# EXERCISE REQUIREMENTS:
Each line of the listing below should be restated word for word.

# AVAILABLE DATA:

========

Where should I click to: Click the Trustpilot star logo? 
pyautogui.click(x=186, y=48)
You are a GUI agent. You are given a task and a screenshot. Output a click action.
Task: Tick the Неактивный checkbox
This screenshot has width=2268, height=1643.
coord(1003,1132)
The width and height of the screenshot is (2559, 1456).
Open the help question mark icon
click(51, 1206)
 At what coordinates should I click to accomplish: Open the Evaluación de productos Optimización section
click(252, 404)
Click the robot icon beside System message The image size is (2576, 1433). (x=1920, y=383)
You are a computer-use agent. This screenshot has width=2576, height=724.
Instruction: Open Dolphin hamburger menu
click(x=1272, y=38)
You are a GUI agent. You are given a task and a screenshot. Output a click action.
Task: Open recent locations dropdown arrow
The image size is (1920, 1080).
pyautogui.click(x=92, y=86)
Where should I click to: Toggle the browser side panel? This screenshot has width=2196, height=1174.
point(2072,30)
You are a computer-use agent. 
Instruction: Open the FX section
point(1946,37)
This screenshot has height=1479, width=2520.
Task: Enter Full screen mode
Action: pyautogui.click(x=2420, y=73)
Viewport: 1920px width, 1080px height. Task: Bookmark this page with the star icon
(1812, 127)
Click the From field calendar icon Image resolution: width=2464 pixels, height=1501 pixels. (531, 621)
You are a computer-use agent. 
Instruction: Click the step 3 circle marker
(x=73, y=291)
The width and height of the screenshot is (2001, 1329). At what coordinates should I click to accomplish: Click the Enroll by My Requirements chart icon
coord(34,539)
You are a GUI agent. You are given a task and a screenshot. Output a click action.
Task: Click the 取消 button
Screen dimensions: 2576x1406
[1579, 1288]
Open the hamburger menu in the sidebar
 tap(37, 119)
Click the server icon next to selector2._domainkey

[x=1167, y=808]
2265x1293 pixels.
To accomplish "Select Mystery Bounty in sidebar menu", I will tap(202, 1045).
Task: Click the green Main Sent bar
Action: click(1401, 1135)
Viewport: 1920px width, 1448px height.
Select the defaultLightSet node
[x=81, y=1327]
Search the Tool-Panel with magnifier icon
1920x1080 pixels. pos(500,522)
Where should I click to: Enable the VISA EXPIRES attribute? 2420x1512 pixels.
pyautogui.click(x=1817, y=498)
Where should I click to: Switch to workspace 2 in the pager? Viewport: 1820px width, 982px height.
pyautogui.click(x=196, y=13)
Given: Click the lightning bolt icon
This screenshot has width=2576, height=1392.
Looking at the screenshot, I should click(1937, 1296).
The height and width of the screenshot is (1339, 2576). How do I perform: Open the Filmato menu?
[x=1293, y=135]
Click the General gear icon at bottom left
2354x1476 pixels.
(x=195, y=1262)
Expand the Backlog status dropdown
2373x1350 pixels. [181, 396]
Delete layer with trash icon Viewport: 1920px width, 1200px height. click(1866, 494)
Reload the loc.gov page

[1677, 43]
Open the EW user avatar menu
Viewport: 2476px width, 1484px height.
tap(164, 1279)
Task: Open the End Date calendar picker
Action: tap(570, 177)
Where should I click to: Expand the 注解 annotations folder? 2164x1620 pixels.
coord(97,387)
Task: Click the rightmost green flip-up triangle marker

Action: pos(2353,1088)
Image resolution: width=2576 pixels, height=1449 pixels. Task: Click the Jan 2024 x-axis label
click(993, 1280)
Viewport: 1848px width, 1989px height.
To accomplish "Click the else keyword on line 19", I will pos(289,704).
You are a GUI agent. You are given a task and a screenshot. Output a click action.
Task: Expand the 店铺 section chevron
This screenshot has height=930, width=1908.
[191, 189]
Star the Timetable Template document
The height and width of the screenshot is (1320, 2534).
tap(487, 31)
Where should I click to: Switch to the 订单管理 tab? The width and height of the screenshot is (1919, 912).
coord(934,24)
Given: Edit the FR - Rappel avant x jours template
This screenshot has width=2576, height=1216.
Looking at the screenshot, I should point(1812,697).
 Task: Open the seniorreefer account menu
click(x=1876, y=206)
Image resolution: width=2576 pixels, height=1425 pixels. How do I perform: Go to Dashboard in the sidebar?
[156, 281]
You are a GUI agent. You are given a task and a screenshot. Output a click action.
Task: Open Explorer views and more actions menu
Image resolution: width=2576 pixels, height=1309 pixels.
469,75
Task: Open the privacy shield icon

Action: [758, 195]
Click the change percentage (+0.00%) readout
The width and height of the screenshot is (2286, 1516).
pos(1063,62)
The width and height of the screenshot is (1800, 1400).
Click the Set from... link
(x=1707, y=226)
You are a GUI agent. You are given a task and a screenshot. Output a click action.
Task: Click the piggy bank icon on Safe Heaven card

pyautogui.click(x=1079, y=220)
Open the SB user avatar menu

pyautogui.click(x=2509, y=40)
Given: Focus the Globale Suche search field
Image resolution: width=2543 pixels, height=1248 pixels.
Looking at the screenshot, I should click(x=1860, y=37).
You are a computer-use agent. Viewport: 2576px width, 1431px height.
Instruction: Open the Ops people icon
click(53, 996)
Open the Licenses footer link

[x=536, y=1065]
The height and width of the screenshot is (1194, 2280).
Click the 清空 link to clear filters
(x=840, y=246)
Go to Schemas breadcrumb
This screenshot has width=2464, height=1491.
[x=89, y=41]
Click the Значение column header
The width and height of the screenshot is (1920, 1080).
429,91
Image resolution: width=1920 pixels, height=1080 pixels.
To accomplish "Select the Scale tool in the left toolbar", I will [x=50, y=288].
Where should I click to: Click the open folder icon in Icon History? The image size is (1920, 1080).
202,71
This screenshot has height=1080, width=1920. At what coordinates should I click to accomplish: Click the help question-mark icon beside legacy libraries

========

# ANSWER TO THE EXERCISE:
Where should I click to: Click the Trustpilot star logo? 
pyautogui.click(x=186, y=48)
You are a GUI agent. You are given a task and a screenshot. Output a click action.
Task: Tick the Неактивный checkbox
This screenshot has width=2268, height=1643.
coord(1003,1132)
The width and height of the screenshot is (2559, 1456).
Open the help question mark icon
click(51, 1206)
 At what coordinates should I click to accomplish: Open the Evaluación de productos Optimización section
click(252, 404)
Click the robot icon beside System message The image size is (2576, 1433). (x=1920, y=383)
You are a computer-use agent. This screenshot has width=2576, height=724.
Instruction: Open Dolphin hamburger menu
click(x=1272, y=38)
You are a GUI agent. You are given a task and a screenshot. Output a click action.
Task: Open recent locations dropdown arrow
The image size is (1920, 1080).
pyautogui.click(x=92, y=86)
Where should I click to: Toggle the browser side panel? This screenshot has width=2196, height=1174.
point(2072,30)
You are a computer-use agent. 
Instruction: Open the FX section
point(1946,37)
This screenshot has height=1479, width=2520.
Task: Enter Full screen mode
Action: pyautogui.click(x=2420, y=73)
Viewport: 1920px width, 1080px height. Task: Bookmark this page with the star icon
(1812, 127)
Click the From field calendar icon Image resolution: width=2464 pixels, height=1501 pixels. (531, 621)
You are a computer-use agent. 
Instruction: Click the step 3 circle marker
(x=73, y=291)
The width and height of the screenshot is (2001, 1329). At what coordinates should I click to accomplish: Click the Enroll by My Requirements chart icon
coord(34,539)
You are a GUI agent. You are given a task and a screenshot. Output a click action.
Task: Click the 取消 button
Screen dimensions: 2576x1406
[1579, 1288]
Open the hamburger menu in the sidebar
 tap(37, 119)
Click the server icon next to selector2._domainkey

[x=1167, y=808]
2265x1293 pixels.
To accomplish "Select Mystery Bounty in sidebar menu", I will tap(202, 1045).
Task: Click the green Main Sent bar
Action: click(1401, 1135)
Viewport: 1920px width, 1448px height.
Select the defaultLightSet node
[x=81, y=1327]
Search the Tool-Panel with magnifier icon
1920x1080 pixels. pos(500,522)
Where should I click to: Enable the VISA EXPIRES attribute? 2420x1512 pixels.
pyautogui.click(x=1817, y=498)
Where should I click to: Switch to workspace 2 in the pager? Viewport: 1820px width, 982px height.
pyautogui.click(x=196, y=13)
Given: Click the lightning bolt icon
This screenshot has width=2576, height=1392.
Looking at the screenshot, I should click(1937, 1296).
The height and width of the screenshot is (1339, 2576). How do I perform: Open the Filmato menu?
[x=1293, y=135]
Click the General gear icon at bottom left
2354x1476 pixels.
(x=195, y=1262)
Expand the Backlog status dropdown
2373x1350 pixels. [181, 396]
Delete layer with trash icon Viewport: 1920px width, 1200px height. click(1866, 494)
Reload the loc.gov page

[1677, 43]
Open the EW user avatar menu
Viewport: 2476px width, 1484px height.
tap(164, 1279)
Task: Open the End Date calendar picker
Action: tap(570, 177)
Where should I click to: Expand the 注解 annotations folder? 2164x1620 pixels.
coord(97,387)
Task: Click the rightmost green flip-up triangle marker

Action: pos(2353,1088)
Image resolution: width=2576 pixels, height=1449 pixels. Task: Click the Jan 2024 x-axis label
click(993, 1280)
Viewport: 1848px width, 1989px height.
To accomplish "Click the else keyword on line 19", I will pos(289,704).
You are a GUI agent. You are given a task and a screenshot. Output a click action.
Task: Expand the 店铺 section chevron
This screenshot has height=930, width=1908.
[191, 189]
Star the Timetable Template document
The height and width of the screenshot is (1320, 2534).
tap(487, 31)
Where should I click to: Switch to the 订单管理 tab? The width and height of the screenshot is (1919, 912).
coord(934,24)
Given: Edit the FR - Rappel avant x jours template
This screenshot has width=2576, height=1216.
Looking at the screenshot, I should point(1812,697).
 Task: Open the seniorreefer account menu
click(x=1876, y=206)
Image resolution: width=2576 pixels, height=1425 pixels. How do I perform: Go to Dashboard in the sidebar?
[156, 281]
You are a GUI agent. You are given a task and a screenshot. Output a click action.
Task: Open Explorer views and more actions menu
Image resolution: width=2576 pixels, height=1309 pixels.
469,75
Task: Open the privacy shield icon

Action: [758, 195]
Click the change percentage (+0.00%) readout
The width and height of the screenshot is (2286, 1516).
pos(1063,62)
The width and height of the screenshot is (1800, 1400).
Click the Set from... link
(x=1707, y=226)
You are a GUI agent. You are given a task and a screenshot. Output a click action.
Task: Click the piggy bank icon on Safe Heaven card

pyautogui.click(x=1079, y=220)
Open the SB user avatar menu

pyautogui.click(x=2509, y=40)
Given: Focus the Globale Suche search field
Image resolution: width=2543 pixels, height=1248 pixels.
Looking at the screenshot, I should click(x=1860, y=37).
You are a computer-use agent. Viewport: 2576px width, 1431px height.
Instruction: Open the Ops people icon
click(53, 996)
Open the Licenses footer link

[x=536, y=1065]
The height and width of the screenshot is (1194, 2280).
Click the 清空 link to clear filters
(x=840, y=246)
Go to Schemas breadcrumb
This screenshot has width=2464, height=1491.
[x=89, y=41]
Click the Значение column header
The width and height of the screenshot is (1920, 1080).
429,91
Image resolution: width=1920 pixels, height=1080 pixels.
To accomplish "Select the Scale tool in the left toolbar", I will [x=50, y=288].
Where should I click to: Click the open folder icon in Icon History? The image size is (1920, 1080).
202,71
This screenshot has height=1080, width=1920. At what coordinates should I click to accomplish: Click the help question-mark icon beside legacy libraries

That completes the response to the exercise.